The David House Agency
The David House Agency is a Los Angeles-based international crisis resource agency that helps international travelers facing wrongful imprisonment and other complex legal and political situations abroad.
The David House Agency was founded in 2011 by Eric Volz after his own experience of wrongful detainment in Nicaragua. In an article about the agency, The New York Times describes it as "a hybrid of international detective work, legal research, political analysis, and diplomatic lobbying." The agency works on all aspects of international detainment cases, including case management, hiring and managing of local counsel, fundraising guidance, strategic communications, private diplomacy and lobbying, and aftercare measures.The agency has been at the center of many high-profile cases overseas.
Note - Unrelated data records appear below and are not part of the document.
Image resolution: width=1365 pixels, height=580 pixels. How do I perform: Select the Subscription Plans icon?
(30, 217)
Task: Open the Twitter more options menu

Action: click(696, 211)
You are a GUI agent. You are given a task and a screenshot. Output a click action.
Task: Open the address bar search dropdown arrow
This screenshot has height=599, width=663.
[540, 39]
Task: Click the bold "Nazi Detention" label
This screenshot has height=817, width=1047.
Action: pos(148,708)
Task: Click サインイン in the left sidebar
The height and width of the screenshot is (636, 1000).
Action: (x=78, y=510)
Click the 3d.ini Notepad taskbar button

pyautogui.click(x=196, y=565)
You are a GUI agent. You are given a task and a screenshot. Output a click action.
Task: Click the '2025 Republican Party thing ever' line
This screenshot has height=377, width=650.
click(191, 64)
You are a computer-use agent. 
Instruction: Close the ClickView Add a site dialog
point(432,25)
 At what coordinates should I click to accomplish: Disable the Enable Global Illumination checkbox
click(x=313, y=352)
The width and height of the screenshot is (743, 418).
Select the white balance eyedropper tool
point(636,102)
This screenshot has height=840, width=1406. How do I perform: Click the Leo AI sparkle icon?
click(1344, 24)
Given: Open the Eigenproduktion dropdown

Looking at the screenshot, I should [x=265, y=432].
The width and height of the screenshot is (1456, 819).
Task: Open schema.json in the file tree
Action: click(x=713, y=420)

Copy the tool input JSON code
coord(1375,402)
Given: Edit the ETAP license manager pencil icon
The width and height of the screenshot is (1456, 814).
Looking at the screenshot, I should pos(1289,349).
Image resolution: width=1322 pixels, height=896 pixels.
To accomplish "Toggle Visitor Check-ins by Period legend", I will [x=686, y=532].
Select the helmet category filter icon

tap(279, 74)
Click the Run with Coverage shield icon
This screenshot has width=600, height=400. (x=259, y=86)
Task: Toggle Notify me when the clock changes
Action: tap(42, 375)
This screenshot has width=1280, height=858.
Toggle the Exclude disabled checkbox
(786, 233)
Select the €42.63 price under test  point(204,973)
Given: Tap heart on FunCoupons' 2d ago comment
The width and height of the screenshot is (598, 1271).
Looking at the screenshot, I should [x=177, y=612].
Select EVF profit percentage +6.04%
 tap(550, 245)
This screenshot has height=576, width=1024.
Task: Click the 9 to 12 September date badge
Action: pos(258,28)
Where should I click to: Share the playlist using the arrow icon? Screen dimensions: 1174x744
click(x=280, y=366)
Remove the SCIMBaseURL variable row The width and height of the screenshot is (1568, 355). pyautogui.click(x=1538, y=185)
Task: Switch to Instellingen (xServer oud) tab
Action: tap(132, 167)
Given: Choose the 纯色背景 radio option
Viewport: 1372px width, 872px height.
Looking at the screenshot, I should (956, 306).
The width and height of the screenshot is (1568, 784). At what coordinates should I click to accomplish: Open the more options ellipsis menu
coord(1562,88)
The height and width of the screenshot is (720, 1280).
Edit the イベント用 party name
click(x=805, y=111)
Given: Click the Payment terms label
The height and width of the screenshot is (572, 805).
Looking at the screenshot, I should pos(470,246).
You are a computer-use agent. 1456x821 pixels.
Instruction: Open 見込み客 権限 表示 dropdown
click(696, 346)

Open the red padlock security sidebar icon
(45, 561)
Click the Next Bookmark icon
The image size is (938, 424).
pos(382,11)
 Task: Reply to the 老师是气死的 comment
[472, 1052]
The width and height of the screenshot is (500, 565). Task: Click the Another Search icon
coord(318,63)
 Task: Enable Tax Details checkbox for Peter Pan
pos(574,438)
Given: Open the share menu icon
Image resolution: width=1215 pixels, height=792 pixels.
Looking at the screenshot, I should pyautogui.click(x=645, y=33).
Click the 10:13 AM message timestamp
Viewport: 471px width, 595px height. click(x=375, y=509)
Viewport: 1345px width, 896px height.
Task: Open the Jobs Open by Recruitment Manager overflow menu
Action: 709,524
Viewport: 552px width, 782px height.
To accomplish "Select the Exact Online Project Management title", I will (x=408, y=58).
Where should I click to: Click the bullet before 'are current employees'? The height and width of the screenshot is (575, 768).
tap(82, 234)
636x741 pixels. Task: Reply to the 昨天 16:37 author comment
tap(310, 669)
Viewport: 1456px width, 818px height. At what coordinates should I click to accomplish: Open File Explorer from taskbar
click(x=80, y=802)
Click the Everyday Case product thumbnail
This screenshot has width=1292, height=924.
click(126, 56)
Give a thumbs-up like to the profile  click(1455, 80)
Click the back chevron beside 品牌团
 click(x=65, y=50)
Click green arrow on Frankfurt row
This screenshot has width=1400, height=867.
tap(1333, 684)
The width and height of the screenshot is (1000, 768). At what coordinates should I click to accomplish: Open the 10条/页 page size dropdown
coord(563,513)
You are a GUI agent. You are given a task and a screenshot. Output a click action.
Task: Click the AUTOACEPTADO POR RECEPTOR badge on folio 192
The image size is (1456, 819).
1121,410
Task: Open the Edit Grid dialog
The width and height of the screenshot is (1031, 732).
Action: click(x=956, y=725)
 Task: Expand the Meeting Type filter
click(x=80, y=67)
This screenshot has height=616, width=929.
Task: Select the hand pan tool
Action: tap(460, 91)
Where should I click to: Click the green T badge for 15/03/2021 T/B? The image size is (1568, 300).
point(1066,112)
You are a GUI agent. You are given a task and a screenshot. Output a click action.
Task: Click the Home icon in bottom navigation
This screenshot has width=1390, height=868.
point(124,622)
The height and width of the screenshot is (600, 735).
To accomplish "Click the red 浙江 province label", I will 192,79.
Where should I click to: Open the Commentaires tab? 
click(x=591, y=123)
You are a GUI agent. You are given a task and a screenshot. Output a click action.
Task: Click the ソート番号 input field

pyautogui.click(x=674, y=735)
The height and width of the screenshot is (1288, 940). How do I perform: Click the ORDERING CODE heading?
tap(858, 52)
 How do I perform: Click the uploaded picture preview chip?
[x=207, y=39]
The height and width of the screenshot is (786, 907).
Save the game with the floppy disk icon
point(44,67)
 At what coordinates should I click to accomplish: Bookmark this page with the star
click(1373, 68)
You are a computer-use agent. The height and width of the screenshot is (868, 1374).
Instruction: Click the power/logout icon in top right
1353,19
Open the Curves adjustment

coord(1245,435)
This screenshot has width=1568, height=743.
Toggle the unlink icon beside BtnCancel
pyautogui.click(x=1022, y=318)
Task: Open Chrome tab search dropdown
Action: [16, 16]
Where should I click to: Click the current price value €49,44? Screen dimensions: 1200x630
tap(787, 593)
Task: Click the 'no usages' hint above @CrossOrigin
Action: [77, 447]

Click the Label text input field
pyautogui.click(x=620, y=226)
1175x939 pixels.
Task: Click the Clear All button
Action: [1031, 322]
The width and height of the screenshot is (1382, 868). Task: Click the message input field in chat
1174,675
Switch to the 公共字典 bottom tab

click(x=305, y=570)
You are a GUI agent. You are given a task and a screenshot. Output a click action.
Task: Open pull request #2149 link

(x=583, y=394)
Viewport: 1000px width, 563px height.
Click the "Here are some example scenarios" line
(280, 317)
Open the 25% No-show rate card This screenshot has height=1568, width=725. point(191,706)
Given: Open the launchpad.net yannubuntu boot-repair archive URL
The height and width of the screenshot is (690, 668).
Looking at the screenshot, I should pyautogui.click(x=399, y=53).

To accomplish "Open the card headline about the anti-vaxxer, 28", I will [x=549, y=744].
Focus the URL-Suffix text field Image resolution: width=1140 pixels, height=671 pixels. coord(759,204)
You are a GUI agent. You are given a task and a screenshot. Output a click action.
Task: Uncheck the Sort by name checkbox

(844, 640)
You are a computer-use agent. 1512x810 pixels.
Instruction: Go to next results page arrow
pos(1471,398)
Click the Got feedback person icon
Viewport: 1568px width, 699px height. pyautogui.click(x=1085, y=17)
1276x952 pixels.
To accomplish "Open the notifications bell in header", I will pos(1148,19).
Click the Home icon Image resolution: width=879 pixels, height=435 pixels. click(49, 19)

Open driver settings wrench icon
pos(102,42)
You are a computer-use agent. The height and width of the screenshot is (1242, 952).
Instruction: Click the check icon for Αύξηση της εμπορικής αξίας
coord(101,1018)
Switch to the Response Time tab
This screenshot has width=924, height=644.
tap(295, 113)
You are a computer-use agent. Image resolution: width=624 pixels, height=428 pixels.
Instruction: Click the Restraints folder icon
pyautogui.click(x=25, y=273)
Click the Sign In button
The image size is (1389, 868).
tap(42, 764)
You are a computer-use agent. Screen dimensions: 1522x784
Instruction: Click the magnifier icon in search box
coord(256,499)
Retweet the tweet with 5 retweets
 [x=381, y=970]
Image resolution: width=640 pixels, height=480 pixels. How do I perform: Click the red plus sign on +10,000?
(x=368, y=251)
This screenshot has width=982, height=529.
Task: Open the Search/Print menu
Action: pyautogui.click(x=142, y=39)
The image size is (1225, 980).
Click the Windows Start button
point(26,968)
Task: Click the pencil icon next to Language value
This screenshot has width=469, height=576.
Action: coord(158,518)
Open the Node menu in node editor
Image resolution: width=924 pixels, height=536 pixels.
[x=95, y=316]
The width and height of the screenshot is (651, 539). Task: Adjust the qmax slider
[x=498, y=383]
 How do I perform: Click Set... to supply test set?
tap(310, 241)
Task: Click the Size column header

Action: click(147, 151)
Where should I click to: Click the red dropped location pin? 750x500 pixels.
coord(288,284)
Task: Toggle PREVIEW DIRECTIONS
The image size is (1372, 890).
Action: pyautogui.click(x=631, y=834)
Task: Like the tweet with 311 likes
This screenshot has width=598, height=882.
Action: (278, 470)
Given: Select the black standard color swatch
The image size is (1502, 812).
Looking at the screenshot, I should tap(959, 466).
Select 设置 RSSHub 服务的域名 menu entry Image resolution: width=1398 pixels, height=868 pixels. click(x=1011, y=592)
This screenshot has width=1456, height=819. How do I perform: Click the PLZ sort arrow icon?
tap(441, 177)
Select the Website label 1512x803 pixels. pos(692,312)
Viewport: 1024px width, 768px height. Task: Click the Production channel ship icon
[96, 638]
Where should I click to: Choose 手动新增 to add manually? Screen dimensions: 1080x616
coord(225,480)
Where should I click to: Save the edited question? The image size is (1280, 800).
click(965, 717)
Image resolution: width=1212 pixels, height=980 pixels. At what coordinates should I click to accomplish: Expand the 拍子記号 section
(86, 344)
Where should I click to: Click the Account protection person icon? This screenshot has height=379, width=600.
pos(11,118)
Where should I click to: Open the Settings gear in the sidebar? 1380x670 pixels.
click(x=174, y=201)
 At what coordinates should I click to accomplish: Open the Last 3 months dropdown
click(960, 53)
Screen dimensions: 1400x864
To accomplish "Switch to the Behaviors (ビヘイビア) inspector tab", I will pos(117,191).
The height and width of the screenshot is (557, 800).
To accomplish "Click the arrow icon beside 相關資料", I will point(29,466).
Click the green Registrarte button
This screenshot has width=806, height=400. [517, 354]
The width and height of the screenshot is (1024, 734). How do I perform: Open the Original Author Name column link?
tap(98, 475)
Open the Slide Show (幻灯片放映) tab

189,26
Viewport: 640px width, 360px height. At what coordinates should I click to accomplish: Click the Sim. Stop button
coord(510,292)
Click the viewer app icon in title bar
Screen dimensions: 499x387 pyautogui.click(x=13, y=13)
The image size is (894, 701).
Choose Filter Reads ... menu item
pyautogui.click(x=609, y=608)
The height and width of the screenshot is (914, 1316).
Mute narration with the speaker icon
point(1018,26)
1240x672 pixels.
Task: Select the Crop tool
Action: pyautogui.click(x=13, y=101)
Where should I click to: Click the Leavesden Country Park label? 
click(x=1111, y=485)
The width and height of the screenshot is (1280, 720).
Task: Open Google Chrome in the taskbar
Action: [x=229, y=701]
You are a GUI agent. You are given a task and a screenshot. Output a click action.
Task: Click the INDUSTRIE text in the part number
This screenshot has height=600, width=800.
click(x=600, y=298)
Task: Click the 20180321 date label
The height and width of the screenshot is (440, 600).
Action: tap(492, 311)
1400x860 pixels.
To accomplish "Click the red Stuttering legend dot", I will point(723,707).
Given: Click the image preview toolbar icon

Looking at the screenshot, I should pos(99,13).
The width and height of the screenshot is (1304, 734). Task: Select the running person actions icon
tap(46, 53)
Most recently, the David House Agency worked on the wrongful conviction case of Matthew and Grace Huang, a Los Angeles couple erroneously accused of starving their 8-year-old adopted daughter to death in Qatar in January 2013. Their conviction was overturned in December 2014, ending a two-year legal saga and lift of a travel ban—enabling the couple to leave Qatar and reunite with their two sons in the US.
The agency also aided Amir Mirzaei Hekmati, a 28-year-old former U.S. Marine convicted of spying for the CIA in Iran, Jason Puracal, an American who was wrongfully imprisoned in Nicaragua on charges of international drug trafficking, money laundering and organized crime, and the three American hikers taken into custody and accused of spying by Iranian border guards while hiking in Iraqi Kurdistan.